- **EXERCISE MATERIALS**
──────────────────────────────

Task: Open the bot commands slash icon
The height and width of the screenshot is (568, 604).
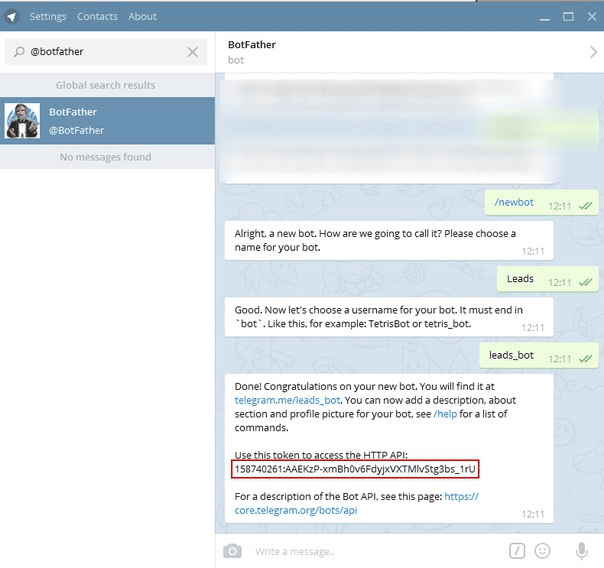Action: pyautogui.click(x=517, y=550)
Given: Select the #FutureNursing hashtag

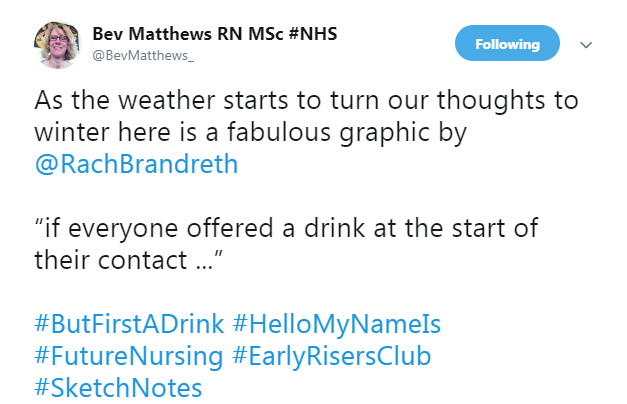Looking at the screenshot, I should coord(126,356).
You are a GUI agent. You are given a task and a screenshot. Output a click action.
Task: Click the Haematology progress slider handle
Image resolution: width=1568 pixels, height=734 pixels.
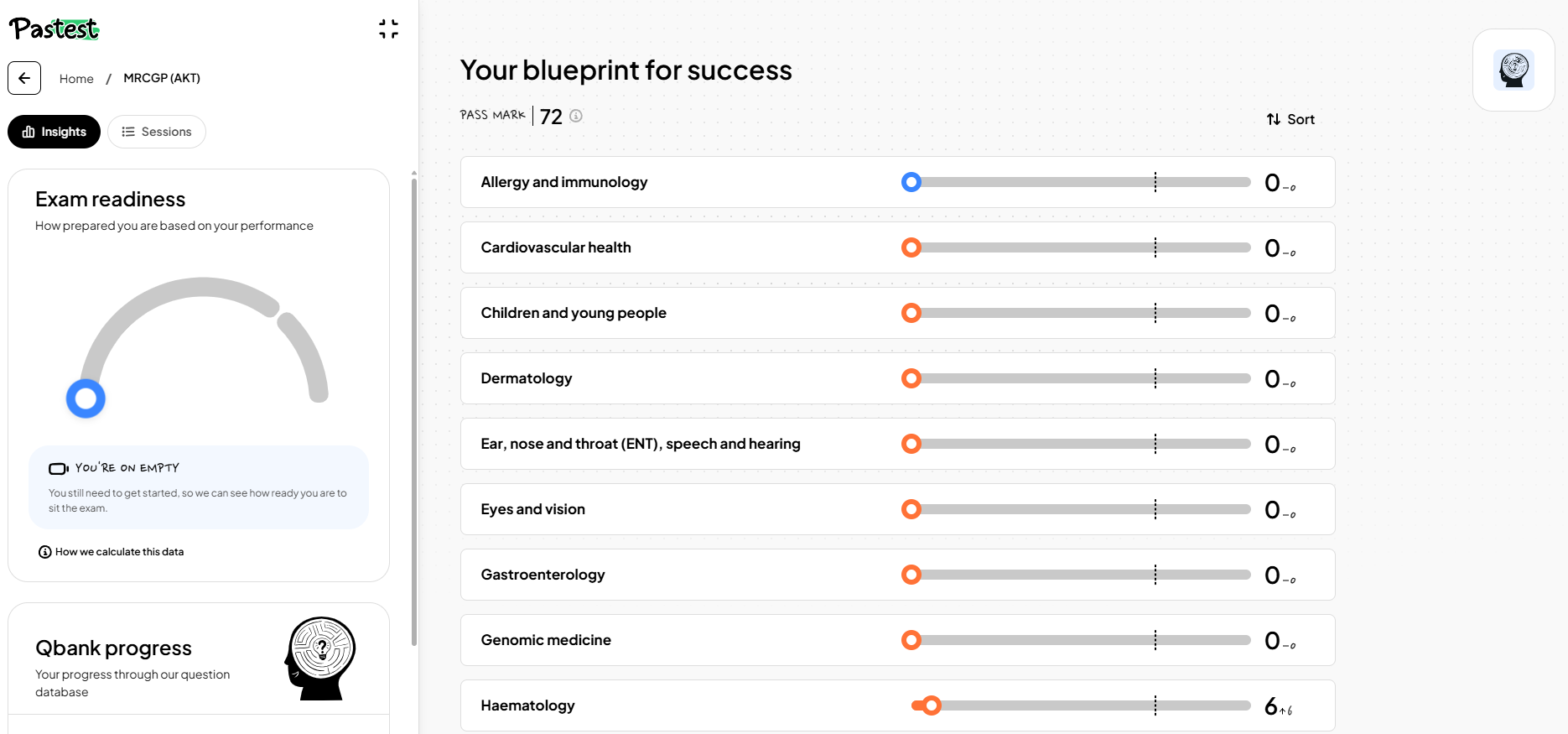pyautogui.click(x=931, y=705)
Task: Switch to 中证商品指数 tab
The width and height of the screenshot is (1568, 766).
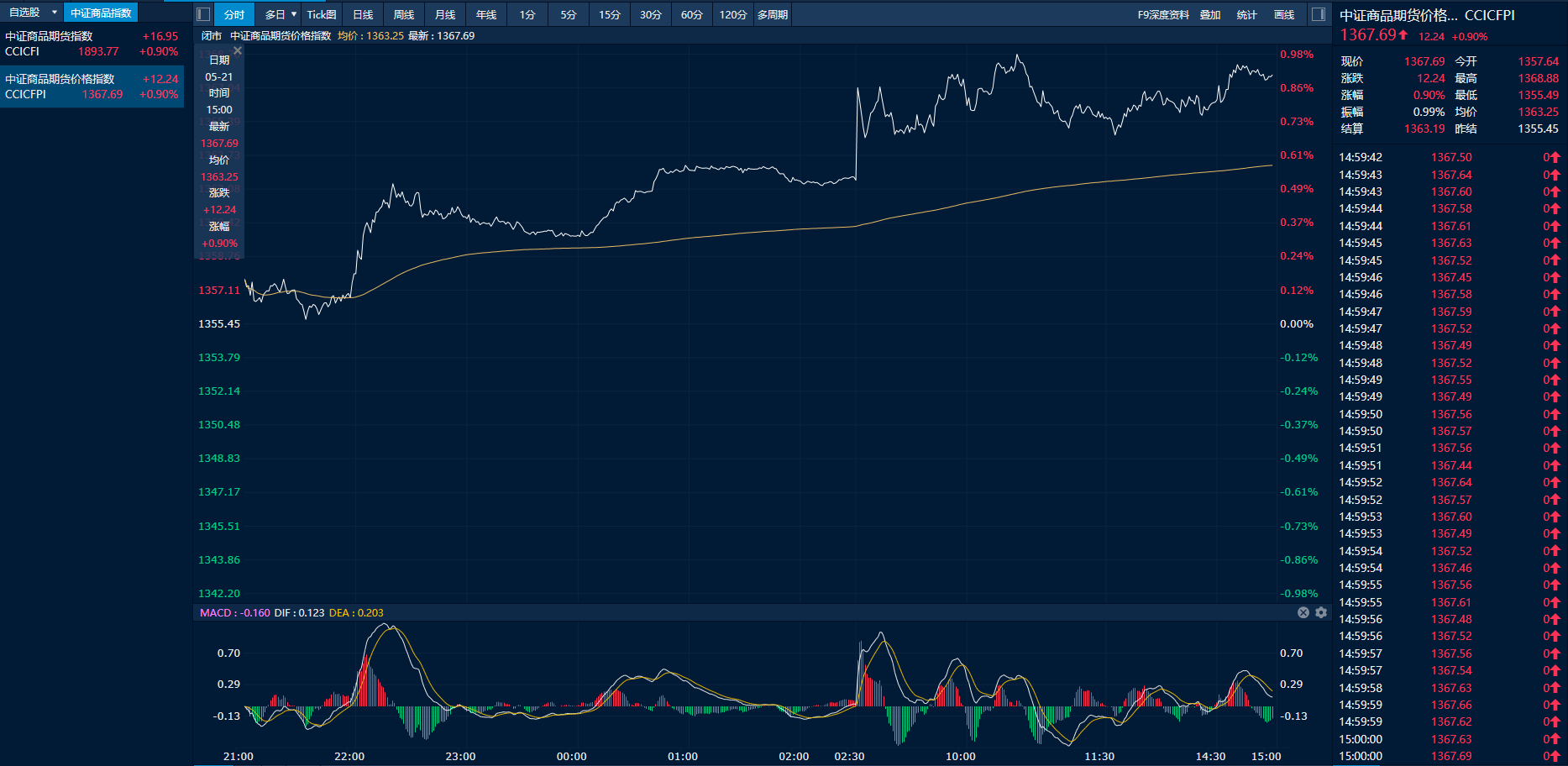Action: click(x=101, y=13)
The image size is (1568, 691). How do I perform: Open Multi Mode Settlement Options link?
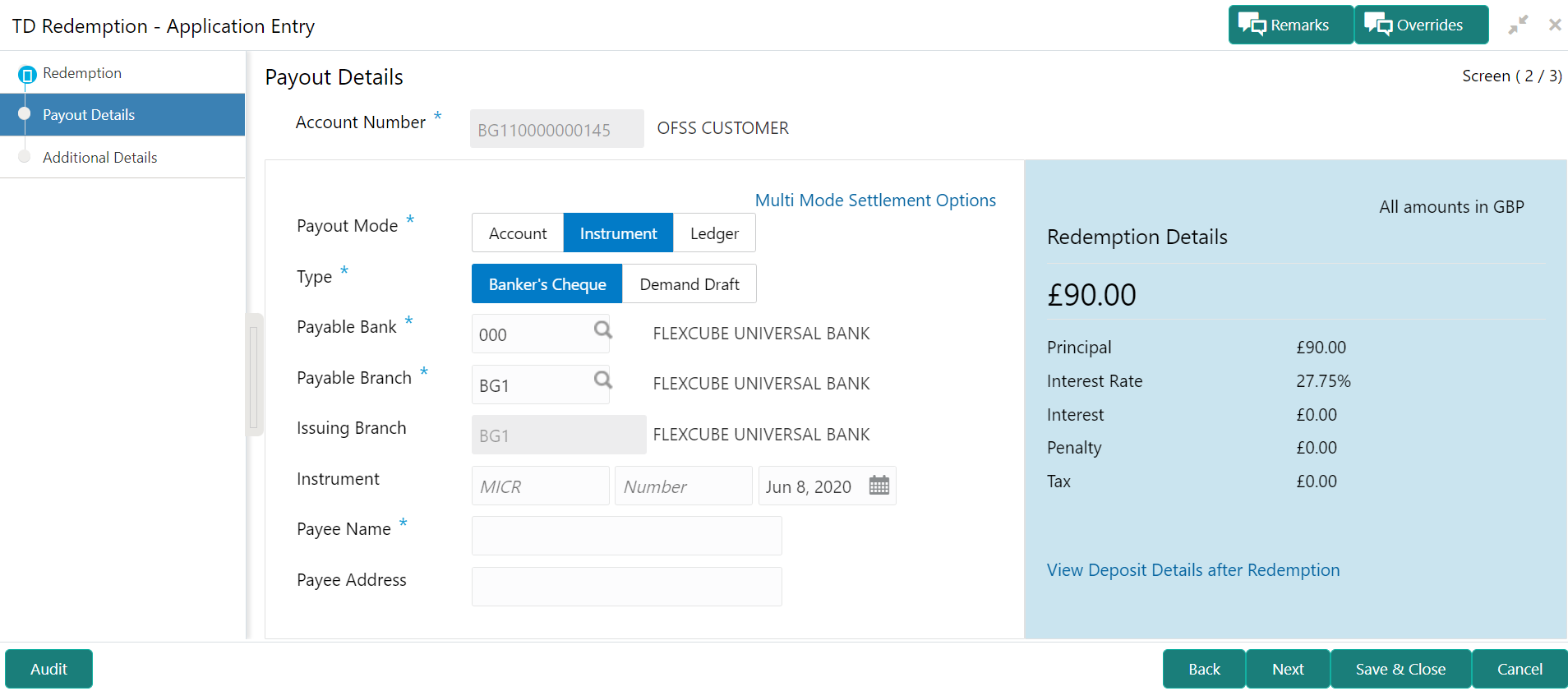875,200
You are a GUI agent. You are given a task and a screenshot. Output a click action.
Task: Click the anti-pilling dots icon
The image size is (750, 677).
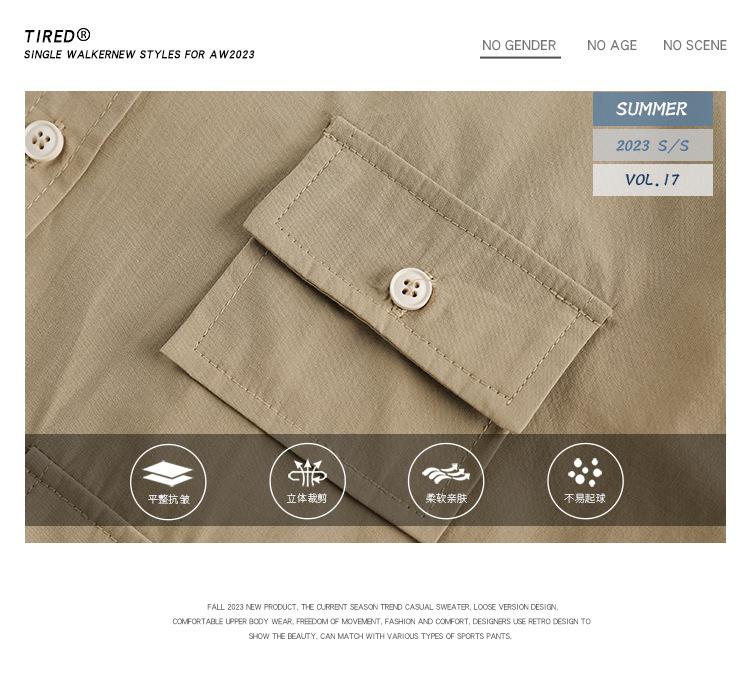click(x=585, y=471)
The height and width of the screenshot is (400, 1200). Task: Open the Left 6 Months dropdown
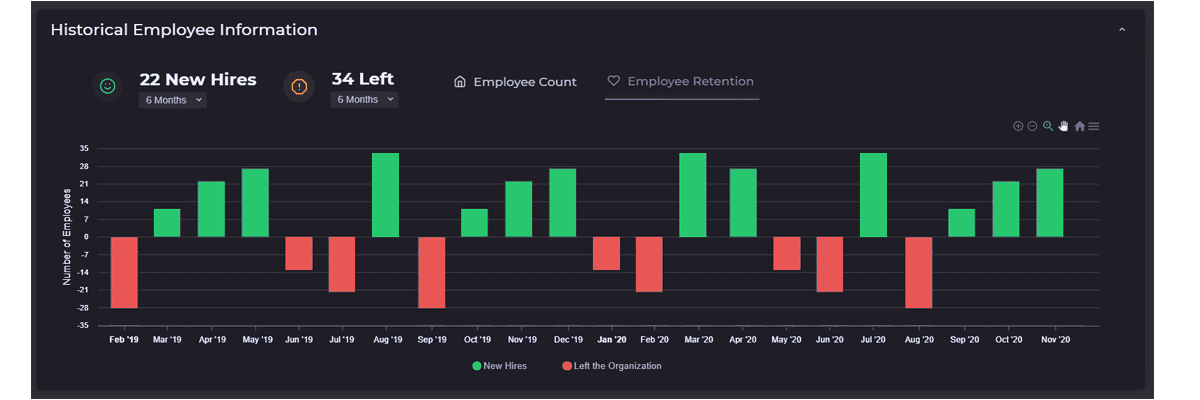(x=364, y=100)
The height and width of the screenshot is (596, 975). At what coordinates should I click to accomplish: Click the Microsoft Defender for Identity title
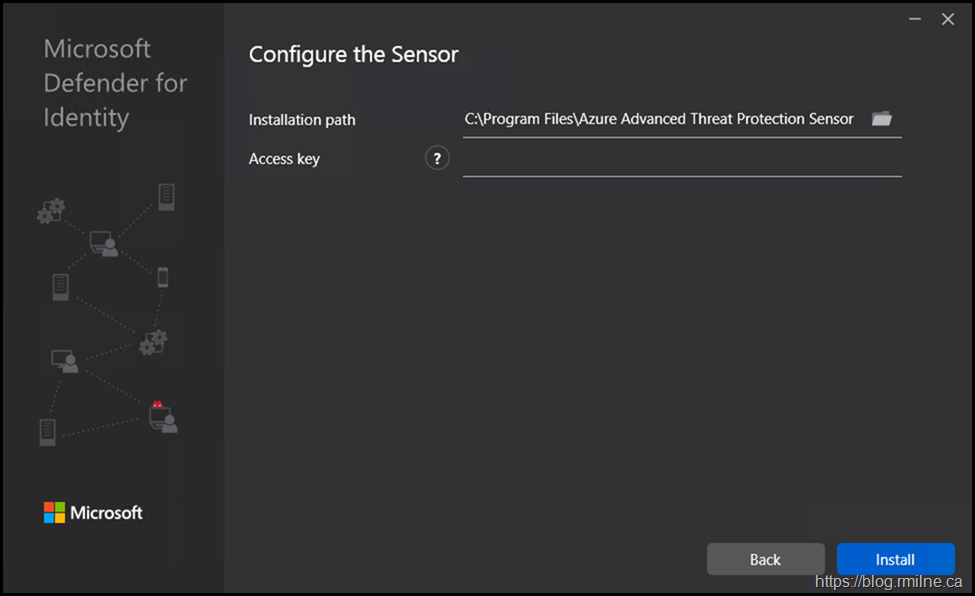point(115,83)
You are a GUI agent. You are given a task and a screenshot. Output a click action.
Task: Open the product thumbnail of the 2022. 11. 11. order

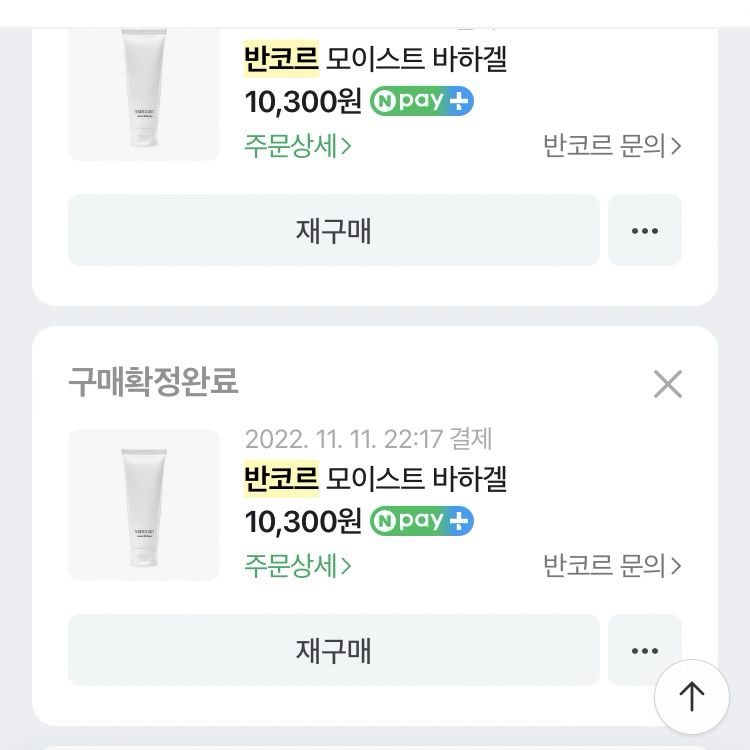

──────────────────────────────

- **TASK ITEM**
Respond with a number only, please: how many lines in this data include the word "icon".

- **TASK ANSWER**
2